▶ _Task to carry out_: In the records below, the lines from the one containing "The width and height of the screenshot is (236, 419)." through the last are to be reproduced exactly and alone.

▶ _Data records_:
[Start of section]

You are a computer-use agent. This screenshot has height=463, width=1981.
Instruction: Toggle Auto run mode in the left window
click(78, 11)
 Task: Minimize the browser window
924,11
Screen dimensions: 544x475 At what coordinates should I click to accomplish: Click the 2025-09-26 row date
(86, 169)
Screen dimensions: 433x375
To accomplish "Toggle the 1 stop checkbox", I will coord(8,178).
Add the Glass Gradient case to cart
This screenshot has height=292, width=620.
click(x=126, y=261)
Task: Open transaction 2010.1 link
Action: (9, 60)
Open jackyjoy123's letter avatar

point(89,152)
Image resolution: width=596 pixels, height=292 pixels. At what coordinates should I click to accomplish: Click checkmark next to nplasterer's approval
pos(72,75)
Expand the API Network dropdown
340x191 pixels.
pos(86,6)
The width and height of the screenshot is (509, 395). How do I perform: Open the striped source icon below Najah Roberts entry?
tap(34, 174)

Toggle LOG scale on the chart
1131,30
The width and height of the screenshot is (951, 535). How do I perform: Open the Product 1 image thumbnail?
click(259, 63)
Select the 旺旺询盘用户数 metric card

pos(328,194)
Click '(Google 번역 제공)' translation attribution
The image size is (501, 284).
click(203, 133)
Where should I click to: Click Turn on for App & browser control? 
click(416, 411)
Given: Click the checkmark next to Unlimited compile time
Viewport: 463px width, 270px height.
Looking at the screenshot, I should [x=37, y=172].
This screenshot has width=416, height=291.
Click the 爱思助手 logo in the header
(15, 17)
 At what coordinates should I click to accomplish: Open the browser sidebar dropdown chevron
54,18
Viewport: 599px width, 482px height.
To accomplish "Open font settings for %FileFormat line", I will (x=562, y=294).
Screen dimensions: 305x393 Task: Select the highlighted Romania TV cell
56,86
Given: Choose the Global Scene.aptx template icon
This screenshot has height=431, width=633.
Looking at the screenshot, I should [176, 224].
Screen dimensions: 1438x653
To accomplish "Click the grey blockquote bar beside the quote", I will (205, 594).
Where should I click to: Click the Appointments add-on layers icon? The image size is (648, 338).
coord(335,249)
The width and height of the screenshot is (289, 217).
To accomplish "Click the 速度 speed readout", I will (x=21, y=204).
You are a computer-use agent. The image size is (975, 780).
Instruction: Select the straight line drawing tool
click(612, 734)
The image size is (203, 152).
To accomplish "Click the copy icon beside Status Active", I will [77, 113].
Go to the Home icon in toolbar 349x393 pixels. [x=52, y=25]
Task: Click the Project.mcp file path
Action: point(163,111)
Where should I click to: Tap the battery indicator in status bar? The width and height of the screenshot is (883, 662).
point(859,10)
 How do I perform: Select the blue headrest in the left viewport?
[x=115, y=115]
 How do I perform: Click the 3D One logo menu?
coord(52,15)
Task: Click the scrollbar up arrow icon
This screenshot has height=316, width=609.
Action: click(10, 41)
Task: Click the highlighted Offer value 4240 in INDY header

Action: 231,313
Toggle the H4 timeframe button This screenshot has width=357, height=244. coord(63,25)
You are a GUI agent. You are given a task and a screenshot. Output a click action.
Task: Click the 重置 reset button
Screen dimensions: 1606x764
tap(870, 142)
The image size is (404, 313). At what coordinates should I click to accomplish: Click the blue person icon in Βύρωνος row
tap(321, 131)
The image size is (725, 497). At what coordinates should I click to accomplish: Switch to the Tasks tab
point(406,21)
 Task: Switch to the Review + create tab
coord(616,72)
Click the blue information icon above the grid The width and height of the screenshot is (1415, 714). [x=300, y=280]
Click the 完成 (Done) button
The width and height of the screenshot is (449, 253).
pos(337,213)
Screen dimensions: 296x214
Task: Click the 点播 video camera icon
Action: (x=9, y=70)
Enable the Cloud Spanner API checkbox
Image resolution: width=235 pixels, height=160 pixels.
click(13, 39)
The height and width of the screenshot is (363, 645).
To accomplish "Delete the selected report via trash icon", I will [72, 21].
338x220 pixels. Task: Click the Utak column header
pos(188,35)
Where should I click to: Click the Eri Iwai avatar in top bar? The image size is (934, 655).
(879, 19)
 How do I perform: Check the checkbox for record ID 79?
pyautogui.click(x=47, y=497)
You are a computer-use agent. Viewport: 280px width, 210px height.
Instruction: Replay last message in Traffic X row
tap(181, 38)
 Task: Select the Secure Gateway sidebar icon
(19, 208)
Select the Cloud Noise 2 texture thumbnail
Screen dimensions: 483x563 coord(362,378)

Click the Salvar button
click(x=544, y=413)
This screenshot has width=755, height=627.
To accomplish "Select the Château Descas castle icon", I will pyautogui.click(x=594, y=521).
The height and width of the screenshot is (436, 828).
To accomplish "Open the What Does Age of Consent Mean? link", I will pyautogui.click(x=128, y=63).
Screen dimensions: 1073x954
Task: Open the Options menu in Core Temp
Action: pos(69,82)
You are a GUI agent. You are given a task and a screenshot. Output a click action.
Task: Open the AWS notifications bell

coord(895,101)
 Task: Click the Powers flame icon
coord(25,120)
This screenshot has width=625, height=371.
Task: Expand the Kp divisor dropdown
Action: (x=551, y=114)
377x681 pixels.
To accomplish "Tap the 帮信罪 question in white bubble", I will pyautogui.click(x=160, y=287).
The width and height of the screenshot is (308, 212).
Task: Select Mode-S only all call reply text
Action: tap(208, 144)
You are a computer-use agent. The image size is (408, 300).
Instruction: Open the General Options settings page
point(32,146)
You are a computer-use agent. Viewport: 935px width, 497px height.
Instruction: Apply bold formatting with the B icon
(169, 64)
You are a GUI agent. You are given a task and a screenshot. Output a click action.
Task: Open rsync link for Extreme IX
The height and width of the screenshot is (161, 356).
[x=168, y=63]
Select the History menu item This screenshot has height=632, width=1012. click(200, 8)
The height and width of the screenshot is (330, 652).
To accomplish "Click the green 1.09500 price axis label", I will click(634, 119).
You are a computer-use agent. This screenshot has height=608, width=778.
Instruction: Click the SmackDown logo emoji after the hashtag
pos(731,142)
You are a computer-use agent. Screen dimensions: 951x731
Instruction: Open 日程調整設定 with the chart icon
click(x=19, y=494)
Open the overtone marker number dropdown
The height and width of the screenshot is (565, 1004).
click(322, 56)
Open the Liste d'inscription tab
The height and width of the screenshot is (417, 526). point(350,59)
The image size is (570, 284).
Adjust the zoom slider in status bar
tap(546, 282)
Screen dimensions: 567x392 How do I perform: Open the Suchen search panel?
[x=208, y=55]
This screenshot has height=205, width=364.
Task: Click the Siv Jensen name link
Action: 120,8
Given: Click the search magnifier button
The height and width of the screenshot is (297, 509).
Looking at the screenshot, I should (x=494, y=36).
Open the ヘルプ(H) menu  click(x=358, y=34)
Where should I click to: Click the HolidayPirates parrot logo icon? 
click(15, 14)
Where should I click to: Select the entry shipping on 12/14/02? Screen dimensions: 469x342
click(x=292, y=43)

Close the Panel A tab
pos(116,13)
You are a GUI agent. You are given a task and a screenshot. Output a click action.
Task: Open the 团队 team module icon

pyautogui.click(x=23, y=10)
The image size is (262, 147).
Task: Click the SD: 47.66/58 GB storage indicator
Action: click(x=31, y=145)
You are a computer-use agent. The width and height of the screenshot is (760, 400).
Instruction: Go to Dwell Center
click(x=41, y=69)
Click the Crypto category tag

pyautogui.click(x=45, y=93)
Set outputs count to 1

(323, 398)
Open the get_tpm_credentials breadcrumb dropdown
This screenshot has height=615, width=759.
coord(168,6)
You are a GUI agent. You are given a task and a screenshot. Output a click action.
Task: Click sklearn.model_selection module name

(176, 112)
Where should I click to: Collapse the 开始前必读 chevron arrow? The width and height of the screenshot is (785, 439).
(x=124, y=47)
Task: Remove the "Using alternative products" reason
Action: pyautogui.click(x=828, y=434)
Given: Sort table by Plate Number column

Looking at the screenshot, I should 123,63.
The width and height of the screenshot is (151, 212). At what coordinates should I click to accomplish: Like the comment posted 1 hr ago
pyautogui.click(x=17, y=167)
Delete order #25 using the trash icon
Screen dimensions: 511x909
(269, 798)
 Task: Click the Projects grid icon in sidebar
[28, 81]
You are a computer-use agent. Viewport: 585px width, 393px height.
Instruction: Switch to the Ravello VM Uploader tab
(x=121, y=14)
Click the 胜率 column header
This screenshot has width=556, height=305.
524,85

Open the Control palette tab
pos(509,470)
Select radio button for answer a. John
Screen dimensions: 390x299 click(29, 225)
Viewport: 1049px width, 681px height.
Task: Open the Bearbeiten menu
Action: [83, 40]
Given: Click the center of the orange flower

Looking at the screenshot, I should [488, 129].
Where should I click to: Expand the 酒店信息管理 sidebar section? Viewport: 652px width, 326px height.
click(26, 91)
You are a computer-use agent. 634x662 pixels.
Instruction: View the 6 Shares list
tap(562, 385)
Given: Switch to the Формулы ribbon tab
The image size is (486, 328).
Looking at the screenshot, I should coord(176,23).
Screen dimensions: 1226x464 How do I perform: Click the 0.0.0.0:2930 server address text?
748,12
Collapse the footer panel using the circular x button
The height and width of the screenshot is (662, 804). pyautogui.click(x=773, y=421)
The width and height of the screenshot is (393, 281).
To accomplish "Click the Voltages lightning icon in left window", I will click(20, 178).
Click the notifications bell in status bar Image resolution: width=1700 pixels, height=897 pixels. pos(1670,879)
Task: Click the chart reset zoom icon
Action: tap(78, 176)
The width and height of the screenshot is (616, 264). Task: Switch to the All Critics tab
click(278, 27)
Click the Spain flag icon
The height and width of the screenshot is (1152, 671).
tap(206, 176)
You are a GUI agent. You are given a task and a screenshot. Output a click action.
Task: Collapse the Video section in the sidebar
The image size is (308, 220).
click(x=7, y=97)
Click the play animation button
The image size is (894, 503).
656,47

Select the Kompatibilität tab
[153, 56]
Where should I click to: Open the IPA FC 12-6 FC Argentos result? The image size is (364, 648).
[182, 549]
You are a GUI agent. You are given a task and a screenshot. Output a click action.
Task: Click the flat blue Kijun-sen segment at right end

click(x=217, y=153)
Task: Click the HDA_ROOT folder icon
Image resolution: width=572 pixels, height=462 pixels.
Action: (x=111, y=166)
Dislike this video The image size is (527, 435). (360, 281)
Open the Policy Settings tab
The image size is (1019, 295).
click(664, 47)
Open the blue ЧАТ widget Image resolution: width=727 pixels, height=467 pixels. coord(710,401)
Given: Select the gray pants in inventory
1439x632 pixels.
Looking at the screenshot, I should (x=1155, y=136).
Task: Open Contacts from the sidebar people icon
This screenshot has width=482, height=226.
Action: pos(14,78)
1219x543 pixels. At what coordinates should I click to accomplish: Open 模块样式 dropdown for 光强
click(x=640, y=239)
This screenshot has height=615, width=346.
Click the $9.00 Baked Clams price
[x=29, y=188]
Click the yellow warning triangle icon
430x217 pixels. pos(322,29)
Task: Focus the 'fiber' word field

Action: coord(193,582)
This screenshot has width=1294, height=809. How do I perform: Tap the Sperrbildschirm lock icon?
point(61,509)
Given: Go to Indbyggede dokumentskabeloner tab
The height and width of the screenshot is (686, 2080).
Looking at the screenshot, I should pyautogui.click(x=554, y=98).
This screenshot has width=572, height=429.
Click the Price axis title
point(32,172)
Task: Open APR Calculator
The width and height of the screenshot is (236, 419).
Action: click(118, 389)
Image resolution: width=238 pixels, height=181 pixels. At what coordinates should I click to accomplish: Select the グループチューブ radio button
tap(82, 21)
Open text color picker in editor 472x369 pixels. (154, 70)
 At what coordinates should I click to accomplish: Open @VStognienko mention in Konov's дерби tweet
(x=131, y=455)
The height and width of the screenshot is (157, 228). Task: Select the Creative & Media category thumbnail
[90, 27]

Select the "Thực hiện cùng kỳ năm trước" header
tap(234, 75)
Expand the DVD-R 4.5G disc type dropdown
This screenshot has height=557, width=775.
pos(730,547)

[End of section]

▶ _Task output_:
The width and height of the screenshot is (236, 419).
Action: click(118, 389)
Image resolution: width=238 pixels, height=181 pixels. At what coordinates should I click to accomplish: Select the グループチューブ radio button
tap(82, 21)
Open text color picker in editor 472x369 pixels. (154, 70)
 At what coordinates should I click to accomplish: Open @VStognienko mention in Konov's дерби tweet
(x=131, y=455)
The height and width of the screenshot is (157, 228). Task: Select the Creative & Media category thumbnail
[90, 27]

Select the "Thực hiện cùng kỳ năm trước" header
tap(234, 75)
Expand the DVD-R 4.5G disc type dropdown
This screenshot has height=557, width=775.
pos(730,547)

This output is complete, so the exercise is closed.